Connecting to Transform: Engagement as the Key to Addressing Health Equity and Achieving the Quintuple Aim

William Teague

Written By William Teague

Dec 11, 2023

In recent years, we have seen an important shift in the healthcare industry—a heightened focus on health equity, underscored by the COVID-19 pandemic. This emphasis has given rise to several health equity-focused frameworks, including the Quintuple Aim, offering invaluable guidance for advancing health equity in healthcare systems and communities.

As a former leader at large national health plans, I have seen first-hand that health plans are instrumental in driving the system-level changes necessary to achieve the goals of the Quintuple Aim and advancing health equity. During my time working to help UnitedHealthcare and Optum develop and implement health equity strategies and programs, I observed several successful approaches and strategies, and what sets the most effective strategies apart is a common thread, which is a steadfast commitment to member engagement.

The evolution of the Quintuple Aim: health equity as the final element

The Quintuple Aim’s beginnings can be traced back to the 2001 Institute of Medicines (IOM) report, “Crossing the Quality Chasm.” In this report, IOM emphasized the need for safe, effective, patient-centered, timely, efficient, and equitable healthcare. Six years later, in 2007, the Institute of Healthcare Improvement (IHI) expanded on the six domains and introduced the Triple Aim. This concept placed improved member experience, improved outcomes, and lowered costs as the keys to healthcare transformation. Over the years, the concept evolved into the Quadruple Aim, with the addition of clinician well-being In 2021. When IHI added health equity to the mix in 2022, the Quintuple Aim was born.

Today, the Quintuple Aim has gained prominence as a comprehensive framework for addressing the evolving needs of the healthcare industry, making it a valuable guide for health plans interested in improving healthcare delivery and advancing health equity. 

Current strategies to address health equity and why they fall short

So, what are health plans doing to address health equity and achieve the goals of the Quintuple Aim? Initiatives addressing non-medical drivers like social determinants of health (SDOH) have become an important focus for health plans. In my time as a leader in population health, I have witnessed various health plan initiatives that meet members' non-medical needs, including initiatives that focus on alleviating housing and food insecurity, transportation, and community investments and partnerships.

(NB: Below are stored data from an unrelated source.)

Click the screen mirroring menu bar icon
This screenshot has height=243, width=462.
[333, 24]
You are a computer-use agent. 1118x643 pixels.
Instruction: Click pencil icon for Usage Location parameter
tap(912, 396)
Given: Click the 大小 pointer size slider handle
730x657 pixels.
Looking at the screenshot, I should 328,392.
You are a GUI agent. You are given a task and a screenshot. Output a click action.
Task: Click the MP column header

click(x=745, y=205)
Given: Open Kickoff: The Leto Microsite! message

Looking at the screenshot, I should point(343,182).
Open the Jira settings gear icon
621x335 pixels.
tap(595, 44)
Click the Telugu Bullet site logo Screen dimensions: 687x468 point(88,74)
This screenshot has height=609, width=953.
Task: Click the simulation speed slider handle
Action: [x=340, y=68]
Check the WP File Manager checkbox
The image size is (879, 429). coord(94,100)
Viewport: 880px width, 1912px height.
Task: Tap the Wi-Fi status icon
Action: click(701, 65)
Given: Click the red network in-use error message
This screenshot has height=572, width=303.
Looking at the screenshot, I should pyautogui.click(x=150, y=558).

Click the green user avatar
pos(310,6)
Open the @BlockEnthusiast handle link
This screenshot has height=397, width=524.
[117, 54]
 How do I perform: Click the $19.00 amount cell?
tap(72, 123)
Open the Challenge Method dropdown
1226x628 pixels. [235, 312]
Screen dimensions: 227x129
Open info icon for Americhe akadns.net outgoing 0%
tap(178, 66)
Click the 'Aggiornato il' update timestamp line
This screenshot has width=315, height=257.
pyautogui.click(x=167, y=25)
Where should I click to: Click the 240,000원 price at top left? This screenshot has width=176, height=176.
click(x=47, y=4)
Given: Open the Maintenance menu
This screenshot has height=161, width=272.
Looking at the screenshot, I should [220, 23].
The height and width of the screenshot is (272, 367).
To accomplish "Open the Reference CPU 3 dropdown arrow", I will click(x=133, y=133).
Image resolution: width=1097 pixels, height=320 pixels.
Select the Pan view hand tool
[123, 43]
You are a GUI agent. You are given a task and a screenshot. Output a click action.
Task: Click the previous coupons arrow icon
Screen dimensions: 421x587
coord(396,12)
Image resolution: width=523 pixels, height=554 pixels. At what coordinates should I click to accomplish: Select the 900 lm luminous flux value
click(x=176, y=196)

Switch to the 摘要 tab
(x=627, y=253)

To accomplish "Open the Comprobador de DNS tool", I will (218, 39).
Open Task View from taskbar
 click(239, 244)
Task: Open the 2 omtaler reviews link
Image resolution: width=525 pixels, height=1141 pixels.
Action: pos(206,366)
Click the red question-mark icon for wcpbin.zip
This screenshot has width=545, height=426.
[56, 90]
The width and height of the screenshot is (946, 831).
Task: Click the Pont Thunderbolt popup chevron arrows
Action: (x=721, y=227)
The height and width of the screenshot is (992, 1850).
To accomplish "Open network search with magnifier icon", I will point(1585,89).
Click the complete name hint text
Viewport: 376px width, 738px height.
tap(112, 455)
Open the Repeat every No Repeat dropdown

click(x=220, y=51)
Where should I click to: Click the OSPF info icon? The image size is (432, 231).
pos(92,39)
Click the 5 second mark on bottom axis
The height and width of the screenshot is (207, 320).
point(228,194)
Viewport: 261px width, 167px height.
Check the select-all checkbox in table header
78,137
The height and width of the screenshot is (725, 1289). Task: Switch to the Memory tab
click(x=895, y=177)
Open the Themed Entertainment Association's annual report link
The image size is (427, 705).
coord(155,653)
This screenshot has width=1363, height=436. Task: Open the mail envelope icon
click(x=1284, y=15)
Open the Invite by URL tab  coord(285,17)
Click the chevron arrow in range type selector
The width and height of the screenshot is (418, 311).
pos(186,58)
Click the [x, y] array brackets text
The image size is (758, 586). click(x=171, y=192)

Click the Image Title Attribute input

Scene's recent health plan survey shows that collaborative partnerships, targeted outreach, and data analysis are top initiatives that drive health equity. Initiatives focusing on rural health or Federally Qualified Health Centers are also among the out-of-the-box initiatives health plans employ to improve health equity.

However, without solid member engagement, these efforts often struggle to foster active participation and achieve sustained improvements in outcomes.

Driving health equity through engagement: three guiding ideas

Member engagement can not be a haphazard addition to health equity programs and initiatives; it must be baked in. These three guiding ideas elaborate on the role of engagement in effective health equity interventions:

Engagement helps tailor Interventions to individual needs
To be effective, health equity initiatives must go beyond broad strokes and acknowledge each member's diverse circumstances, challenges, and aspirations. Tailoring interventions to individual needs ensures that health plans remove barriers hindering access to necessary care. Whether addressing language barriers, cultural differences, or SDOH, engagement is the bridge that connects health plans with the specific needs of their diverse populations.

Engagement empowers members to take control of their health
Shifting from a traditional, paternalistic healthcare model, health plans must actively involve members in their healthcare journey. Members should not be passive recipients but active partners in decision-making processes. This involves fostering a sense of ownership and autonomy, encouraging individuals to voice their concerns, preferences, and goals—and helping them do that when necessary. Through engagement, health plans can create a collaborative healthcare environment where members actively participate, leading to better, more sustained outcomes.

Engagement is enabled by technology
Telehealth, mobile apps, and remote monitoring tools can help engagement efforts transcend geographical gaps by extending care between in-person visits and providing continuous support. By embracing these technologies, health plans can expand the reach of their engagement initiatives beyond in-person interactions. Here, technology catalyzes accessibility and convenience, making healthcare more inclusive for individuals with diverse needs. Integrating innovative technology-based solutions can also ensure that engagement is not a one-time effort but a continuous process, adapting to the evolving needs of individuals and fostering lasting relationships.

Looking forward

Integrating member engagement into every health plan program and initiative is foundational to cultivating a better, more equitable healthcare system that meets the goals of the Quintuple Aim. For health plan leaders, this work means that we’re doing more than just checking a box to meet state or federal regulations. We’re committed to making the healthcare system more inclusive and equitable for all. 

So as we look forward, let our collective focus remain on shaping a healthcare ecosystem that leaves no one behind.

About the author

William Teague is the Vice President of Population Health at Scene Health. Prior to joining Scene William served in a number of key positions at UnitedHealthcare and Optum. He has more than 20 years of healthcare experience and has a breadth of knowledge that spans government programs, strategy, provider engagement, operations, and clinical and quality initiatives.